The Office for Students has named 18 institutions to receive a share of a £6 million student mental health fund.
Grants ranging from £70,000 to £200,000 will go to 18 “innovative projects” at universities and colleges in England that the OfS hopes provide new solutions for the HE sector.
The multi-million-pound package comprises £2m from the Department for Education, £1m from the Department of Health and Social Care and £3m from OfS-registered HE providers and partner organisations.
The two-year fund follows similar OfS initiatives, in 2018 and 2019, to support partnership working between higher education providers (HEPs) and organisations, such as the NHS, charities and student unions.
These latest funds support work targeting at-risk students – such as part-time students, those with caring responsibilities and those from ethnic minority backgrounds.
We are contributing £2m to these innovative projects from universities and colleges across England which will target the specific needs of those students who are at greater risk of poor mental health
– Michelle Donelan, universities minister
De Montfort University, for example, will use its funds to target students in social economic and ethnic minority groups likely to experience mental health issues with the creation of a new specialist mental health intervention officer and new links with the Leicestershire Mental Health Partnership Trust.
London South Bank University will develop a complementary and remunerated mentoring programme for black students with its student union, Lambeth College and a local NHS service, aiming to increase self-referrals for support.
At the University of Bradford, a project hopes to destigmatise mental health services with better peer wellbeing support for students from South Asian backgrounds.
A University of Central Lancashire project will focus on addressing the mental health needs of LGBT+ students. An initiative in partnership with the National Autistic Society at the University of Bristol hopes to deliver the first Autistic Mental Health training programme for university staff in the UK.
The Care Leaver Association and the University of Roehampton won funding to develop the personal and social skills, lifestyle management, academic skills and employability skills of care leaver students. The University of Liverpool’s collaborative immersive remote clinical undergraduate support (CIRCUS) project uses immersive virtual reality to improve remote peer and tutor support by placing students in a “calming 3D environment”.

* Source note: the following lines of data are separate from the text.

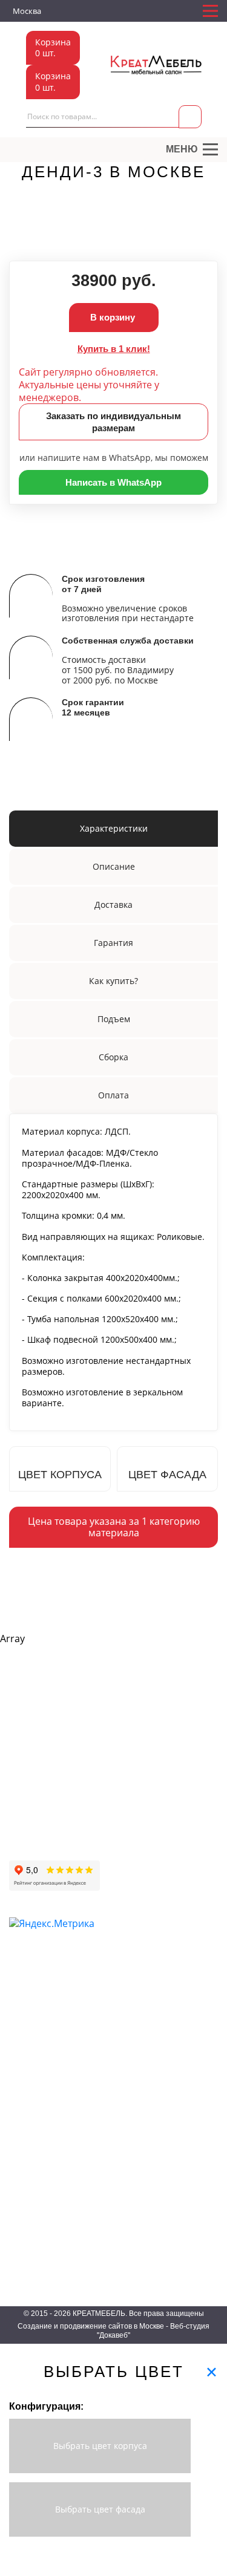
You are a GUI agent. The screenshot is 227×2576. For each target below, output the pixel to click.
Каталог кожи (33, 2235)
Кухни (118, 2027)
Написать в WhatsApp (113, 482)
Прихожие (125, 1975)
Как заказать (32, 1767)
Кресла (166, 1874)
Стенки (22, 2062)
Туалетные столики (44, 2097)
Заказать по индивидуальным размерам (113, 422)
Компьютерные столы (49, 2027)
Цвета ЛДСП (32, 2165)
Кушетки (168, 1840)
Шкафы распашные (44, 1992)
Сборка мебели (37, 1854)
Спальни (123, 2044)
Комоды (121, 2079)
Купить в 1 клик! (113, 349)
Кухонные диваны (185, 1857)
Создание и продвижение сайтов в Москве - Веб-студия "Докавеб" (113, 2331)
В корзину (113, 317)
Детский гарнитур (139, 2009)
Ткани (19, 2148)
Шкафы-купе (32, 1975)
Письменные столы (44, 2044)
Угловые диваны (182, 1805)
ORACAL (25, 2217)
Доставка (26, 1785)
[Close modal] (211, 2372)
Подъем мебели (38, 1837)
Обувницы (125, 1992)
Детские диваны (182, 1822)
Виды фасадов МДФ (47, 2270)
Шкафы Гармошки (41, 2009)
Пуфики (167, 1892)
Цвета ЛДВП (32, 2183)
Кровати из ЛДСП (139, 2062)
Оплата (22, 1802)
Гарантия (25, 1820)
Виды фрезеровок (42, 2252)
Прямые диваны (182, 1787)
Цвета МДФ (30, 2200)
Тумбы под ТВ (133, 2097)
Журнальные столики (48, 2079)
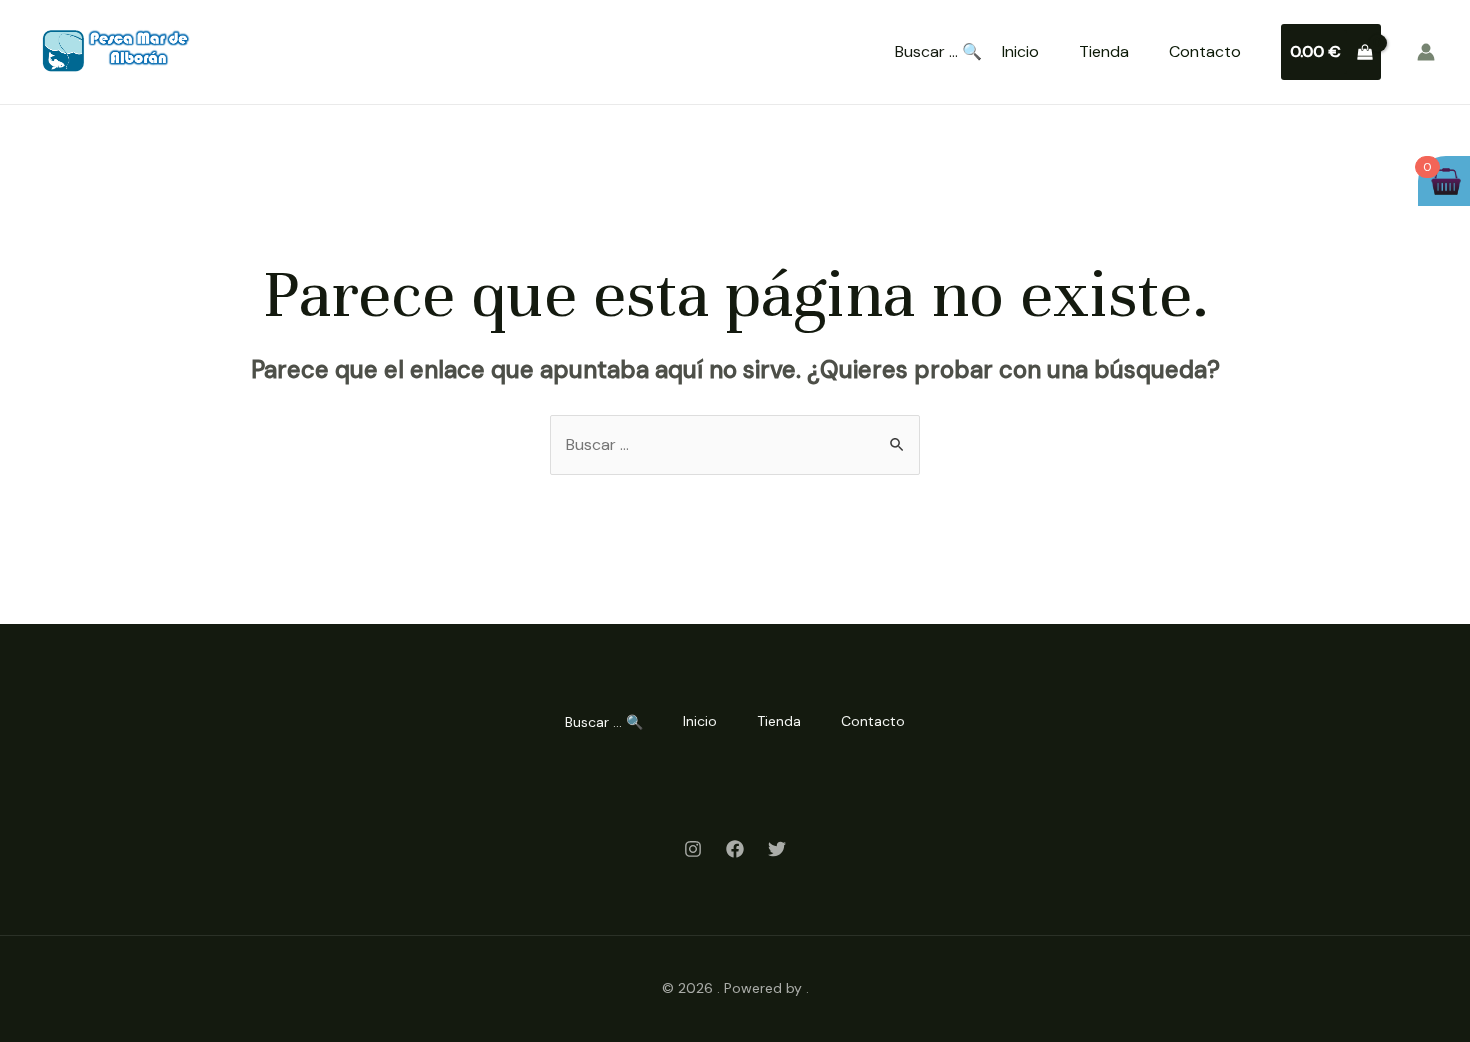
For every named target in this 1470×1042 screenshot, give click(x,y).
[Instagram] (693, 849)
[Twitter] (777, 849)
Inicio (1020, 51)
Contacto (1205, 51)
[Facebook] (735, 849)
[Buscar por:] (735, 444)
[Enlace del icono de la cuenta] (1426, 52)
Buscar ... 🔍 (938, 52)
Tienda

Chris Millward, director for fair access and participation at the Office for Students, said students with a mental health condition are statistically less likely to graduate or enter graduate jobs after studies. HE students from diverse backgrounds and universities should “fine-tune the support they offer and ensure that all students, regardless of where they are from, have the best chance possible to succeed”, he said.
“There is no ‘one-size-fits-all’ approach when it comes to mental health support,” said universities minister Michelle Donelan. “That’s why we are contributing £2m to these innovative projects from universities and colleges across England which will target the specific needs of those students who are at greater risk of poor mental health. This is part of an additional £15m we asked the Office for Students to allocate for student mental health, as well as an investment in Student Space, a dedicated student mental health and wellbeing platform, which provides vital support to students outside of university.”